Baladodiffusion

(14-09-2010) La Révolution tranquille : les effets pervers d’une révolution inachevée

Serrement de main entre René Lévesque, Jean Lesage et Daniel Johnson, Archives d'Hydro-Québec

La Révolution tranquille a permis la création de l'État et la modernisation accélérée de la société québécoise. Mais elle est restée inachevée, parce qu’on ne l’a pas poussée jusqu’à son aboutissement logique, la création de richesse nécessaire pour soutenir l'édifice que l'on venait d'ériger. Et elle a été détournée, parce que la sacralisation de ses réalisations a engendré une nouvelle orthodoxie, source de paralysie.

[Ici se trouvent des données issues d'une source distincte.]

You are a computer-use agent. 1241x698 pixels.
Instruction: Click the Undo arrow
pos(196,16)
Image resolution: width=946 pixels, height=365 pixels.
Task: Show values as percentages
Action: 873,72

Nous sommes des héritiers de la Révolution tranquille, mais nous sommes aussi ses victimes qui payons encore le prix de ses effets pervers.

Cette conférence d’Alain Dubuc, économiste, journaliste, chroniqueur et éditorialiste au quotidien La Presse, est la première de la deuxième partie de la série La Révolution tranquille - 50 ans d’héritages, présentée en collaboration avec l’Université du Québec à Montréal, avec l’appui le ministère de la Culture, des Communications et de la Condition féminine, La Presse et le Canal Savoir.

Cette conférence a eu lieu à l’Auditorium de la Grande Bibliothèque le mardi 14 septembre 2010.